Chapter4 Energy of Life
Chapter Overview
Energy of Life: Focus on the role of energy in cellular processes and metabolism.
Membrane Structure and Function
Eukaryotic Cells: Compartmentalized by membranes, which function as fluid mosaics.
Chemical Reactions: Membranes provide organized sites where enzymes facilitate energy reactions.
Defining Energy
Energy: Capacity to cause change or do work.
Importance: All organisms require energy for survival; it's essential for chemical reactions and growth.
Energy in Action
Examples of Energy Use:
Boiling water with energy from peanuts.
Usain Bolt used over 100 million energy molecules for speed.
Energy Efficiency in Systems
Automotive Example: Cars lose about 75% of energy as heat.
Human Metabolism: Consuming energy from food (e.g., running after a pizza).
Types of Energy
Kinetic Energy: Energy of motion.
Potential Energy: Stored energy related to position or structure.
Thermal and Light Energy: Forms of energy reflecting movement and radiation.
Energy Cycles in Living Systems
Energy transitions between kinetic and potential forms.
Continuous conversion is crucial for maintaining life processes.
Thermodynamics and Energy Conversion Laws
First Law: Energy can be transformed but not created or destroyed.
Second Law: Energy conversions are inefficient; increase in entropy with energy loss as heat.
Energy Conversion Processes
Automobiles vs.
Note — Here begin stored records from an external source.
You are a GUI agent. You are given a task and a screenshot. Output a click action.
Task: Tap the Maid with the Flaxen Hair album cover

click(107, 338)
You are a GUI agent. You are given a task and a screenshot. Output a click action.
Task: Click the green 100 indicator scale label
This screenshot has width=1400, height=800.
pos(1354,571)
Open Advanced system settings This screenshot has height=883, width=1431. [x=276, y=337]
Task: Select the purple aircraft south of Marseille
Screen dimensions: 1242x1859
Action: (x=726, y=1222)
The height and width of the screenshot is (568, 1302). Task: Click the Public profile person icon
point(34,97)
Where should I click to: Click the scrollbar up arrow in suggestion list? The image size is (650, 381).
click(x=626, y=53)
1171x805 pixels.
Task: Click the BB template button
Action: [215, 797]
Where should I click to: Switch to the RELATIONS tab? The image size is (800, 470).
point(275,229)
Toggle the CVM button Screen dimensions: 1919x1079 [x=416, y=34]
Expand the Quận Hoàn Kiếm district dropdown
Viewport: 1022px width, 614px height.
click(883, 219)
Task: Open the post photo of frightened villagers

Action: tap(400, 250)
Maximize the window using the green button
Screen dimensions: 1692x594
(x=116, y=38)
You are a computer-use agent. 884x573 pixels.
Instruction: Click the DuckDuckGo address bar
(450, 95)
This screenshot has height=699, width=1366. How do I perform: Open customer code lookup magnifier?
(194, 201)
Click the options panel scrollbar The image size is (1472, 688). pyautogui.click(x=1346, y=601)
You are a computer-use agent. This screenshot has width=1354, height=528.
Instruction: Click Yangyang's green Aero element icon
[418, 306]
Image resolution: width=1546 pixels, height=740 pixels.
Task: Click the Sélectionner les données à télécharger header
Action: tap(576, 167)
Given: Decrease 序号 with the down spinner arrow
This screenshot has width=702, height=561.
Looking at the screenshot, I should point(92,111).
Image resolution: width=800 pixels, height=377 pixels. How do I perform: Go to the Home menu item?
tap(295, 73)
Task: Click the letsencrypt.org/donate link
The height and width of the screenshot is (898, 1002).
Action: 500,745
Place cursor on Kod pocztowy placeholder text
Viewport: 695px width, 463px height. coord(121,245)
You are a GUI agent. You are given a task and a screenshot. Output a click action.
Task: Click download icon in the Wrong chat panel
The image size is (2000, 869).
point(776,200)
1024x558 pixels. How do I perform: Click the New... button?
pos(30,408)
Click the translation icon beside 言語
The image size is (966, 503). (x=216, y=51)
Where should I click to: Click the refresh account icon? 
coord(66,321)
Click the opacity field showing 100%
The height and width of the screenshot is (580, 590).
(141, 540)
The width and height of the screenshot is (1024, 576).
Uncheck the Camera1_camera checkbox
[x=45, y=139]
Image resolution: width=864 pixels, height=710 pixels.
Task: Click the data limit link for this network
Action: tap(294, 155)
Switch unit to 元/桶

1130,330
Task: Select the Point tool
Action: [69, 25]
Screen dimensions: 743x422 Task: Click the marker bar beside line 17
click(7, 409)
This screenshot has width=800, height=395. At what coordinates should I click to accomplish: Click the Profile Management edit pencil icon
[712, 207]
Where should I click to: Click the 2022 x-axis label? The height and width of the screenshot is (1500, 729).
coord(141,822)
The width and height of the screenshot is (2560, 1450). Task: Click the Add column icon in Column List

Cells: Similar processes in energy conversion using fuel combustion (gasoline) and cellular respiration (glucose).
Automobile Energy Flow: Chemical (gasoline) -> Kinetic (movement) + Waste (CO2, water).
Cellular Respiration: Food -> Energy for cellular work + Waste (CO2, water).
ATP: The Energy Currency
Composition: Adenosine + 3 phosphate groups.
Functionality: ATP breaks down to ADP for energy release; essential for cellular tasks.
Energies chemical reactions through phosphate transfer.
Metabolism and Enzymatic Reactions
Metabolism: All chemical reactions in cells, dependent on enzymes for efficiency.
Enzymatic Control: Enzymes are produced or not based on the need to turn reactions on or off.
Activation Energy (EA)
Energy Barrier: Reactants must absorb energy (EA) to initiate chemical reactions.
Role of Enzymes: Lower EA, increasing reaction rate and cellular control.
Characteristics of Enzymes
Highly selective, functioning like a lock-and-key mechanism.
Operate only when the enzyme and substrate are present; enzymes can be reused.
Enzyme Inhibition
Competitive Inhibitors: Fill the active site, preventing substrate binding.
Noncompetitive Inhibitors: Alter enzyme structure by binding elsewhere.
Negative Feedback: End products inhibiting enzyme function.
Environmental Factors Affecting Enzymes
Influences include temperature, salt concentration, and pH; extremes can denature enzymes.
Membrane Transport Mechanisms
Passive Transport: Molecules move across membranes without energy (diffusion and osmosis).
Osmosis Types:
Hypotonic, Hypertonic, and Isotonic solutions affect cell water balance.
Active Transport: Requires energy to move substances against concentration gradients.
Bulk Transport Mechanisms
Exocytosis: Export of substances from cells.
Endocytosis: Import of substances into cells through cell membrane engulfing.
Types: Phagocytosis (cell eating), Pinocytosis (cell drinking), and Receptor-mediated endocytosis.
Cellular Communication
Signal Molecules: External signals can alter cell surface protein structures, triggering internal responses.
Signal Transduction Pathway: Relay signals for cellular response.
Understanding Food Energy
Calorie Definition: Energy required to raise temperature of 1 gram of water by 1 degree Celsius.
Food Calories Measurement: Listed in kilocalories (1 kcal = 1000 cal), impacting daily energy expenditure.